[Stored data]
┄┄┄┄┄┄┄┄┄┄┄┄┄┄┄┄┄┄┄┄

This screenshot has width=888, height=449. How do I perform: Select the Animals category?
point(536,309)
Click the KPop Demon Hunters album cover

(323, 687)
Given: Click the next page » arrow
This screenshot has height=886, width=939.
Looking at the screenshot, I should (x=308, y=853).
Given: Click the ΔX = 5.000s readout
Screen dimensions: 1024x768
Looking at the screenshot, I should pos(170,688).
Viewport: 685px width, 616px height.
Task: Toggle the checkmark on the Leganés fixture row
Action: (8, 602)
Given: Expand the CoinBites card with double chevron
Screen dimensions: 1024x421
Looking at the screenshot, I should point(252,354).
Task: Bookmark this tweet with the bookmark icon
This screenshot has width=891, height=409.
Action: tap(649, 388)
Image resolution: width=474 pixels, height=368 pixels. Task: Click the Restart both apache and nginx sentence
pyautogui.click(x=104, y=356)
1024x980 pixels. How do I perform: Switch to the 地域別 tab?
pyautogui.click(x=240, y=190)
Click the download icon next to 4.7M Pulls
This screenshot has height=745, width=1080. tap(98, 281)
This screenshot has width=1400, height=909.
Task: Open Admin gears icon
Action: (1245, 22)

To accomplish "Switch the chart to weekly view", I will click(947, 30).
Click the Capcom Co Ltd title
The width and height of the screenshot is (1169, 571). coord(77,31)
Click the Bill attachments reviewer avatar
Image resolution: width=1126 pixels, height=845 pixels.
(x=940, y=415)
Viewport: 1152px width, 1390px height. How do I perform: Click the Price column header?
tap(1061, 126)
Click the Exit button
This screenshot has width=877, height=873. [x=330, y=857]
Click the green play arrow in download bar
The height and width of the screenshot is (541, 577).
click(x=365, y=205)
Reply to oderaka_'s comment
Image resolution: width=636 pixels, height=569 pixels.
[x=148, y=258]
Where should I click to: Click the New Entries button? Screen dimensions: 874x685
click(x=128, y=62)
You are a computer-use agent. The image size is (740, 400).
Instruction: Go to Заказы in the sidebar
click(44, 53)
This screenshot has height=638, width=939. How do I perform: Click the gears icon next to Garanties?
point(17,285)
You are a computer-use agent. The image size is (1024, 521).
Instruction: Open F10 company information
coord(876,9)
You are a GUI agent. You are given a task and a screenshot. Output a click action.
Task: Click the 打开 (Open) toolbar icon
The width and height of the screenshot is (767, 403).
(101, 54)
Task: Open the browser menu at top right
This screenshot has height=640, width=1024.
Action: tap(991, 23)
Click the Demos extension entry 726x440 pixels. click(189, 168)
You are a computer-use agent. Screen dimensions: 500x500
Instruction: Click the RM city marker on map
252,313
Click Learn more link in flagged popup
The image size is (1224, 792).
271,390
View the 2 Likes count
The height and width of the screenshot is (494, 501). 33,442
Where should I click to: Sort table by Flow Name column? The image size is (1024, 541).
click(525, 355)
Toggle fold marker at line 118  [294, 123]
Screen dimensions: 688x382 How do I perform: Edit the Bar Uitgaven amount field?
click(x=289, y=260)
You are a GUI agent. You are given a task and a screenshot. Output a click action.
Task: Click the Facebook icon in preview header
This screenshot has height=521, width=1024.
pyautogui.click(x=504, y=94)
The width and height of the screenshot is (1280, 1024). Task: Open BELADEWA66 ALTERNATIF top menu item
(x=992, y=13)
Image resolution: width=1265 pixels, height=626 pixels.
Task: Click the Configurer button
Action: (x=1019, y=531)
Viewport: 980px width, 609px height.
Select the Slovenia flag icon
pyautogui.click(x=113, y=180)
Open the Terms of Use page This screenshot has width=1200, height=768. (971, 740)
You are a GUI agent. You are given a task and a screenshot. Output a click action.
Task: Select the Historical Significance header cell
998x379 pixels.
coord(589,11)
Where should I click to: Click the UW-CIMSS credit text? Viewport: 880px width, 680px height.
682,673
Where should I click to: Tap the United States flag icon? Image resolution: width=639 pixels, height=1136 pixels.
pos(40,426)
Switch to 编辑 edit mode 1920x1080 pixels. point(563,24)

┄┄┄┄┄┄┄┄┄┄┄┄┄┄┄┄┄┄┄┄

▸ **Work required**: Starting at the line that contains "Click the Demos", copy every line down to the last line of the records above, exactly as written.

▸ **Response area**:
Click the Demos extension entry 726x440 pixels. click(189, 168)
You are a computer-use agent. Screen dimensions: 500x500
Instruction: Click the RM city marker on map
252,313
Click Learn more link in flagged popup
The image size is (1224, 792).
271,390
View the 2 Likes count
The height and width of the screenshot is (494, 501). 33,442
Where should I click to: Sort table by Flow Name column? The image size is (1024, 541).
click(525, 355)
Toggle fold marker at line 118  [294, 123]
Screen dimensions: 688x382 How do I perform: Edit the Bar Uitgaven amount field?
click(x=289, y=260)
You are a GUI agent. You are given a task and a screenshot. Output a click action.
Task: Click the Facebook icon in preview header
This screenshot has height=521, width=1024.
pyautogui.click(x=504, y=94)
The width and height of the screenshot is (1280, 1024). Task: Open BELADEWA66 ALTERNATIF top menu item
(x=992, y=13)
Image resolution: width=1265 pixels, height=626 pixels.
Task: Click the Configurer button
Action: (x=1019, y=531)
Viewport: 980px width, 609px height.
Select the Slovenia flag icon
pyautogui.click(x=113, y=180)
Open the Terms of Use page This screenshot has width=1200, height=768. (971, 740)
You are a GUI agent. You are given a task and a screenshot. Output a click action.
Task: Select the Historical Significance header cell
998x379 pixels.
coord(589,11)
Where should I click to: Click the UW-CIMSS credit text? Viewport: 880px width, 680px height.
682,673
Where should I click to: Tap the United States flag icon? Image resolution: width=639 pixels, height=1136 pixels.
pos(40,426)
Switch to 编辑 edit mode 1920x1080 pixels. point(563,24)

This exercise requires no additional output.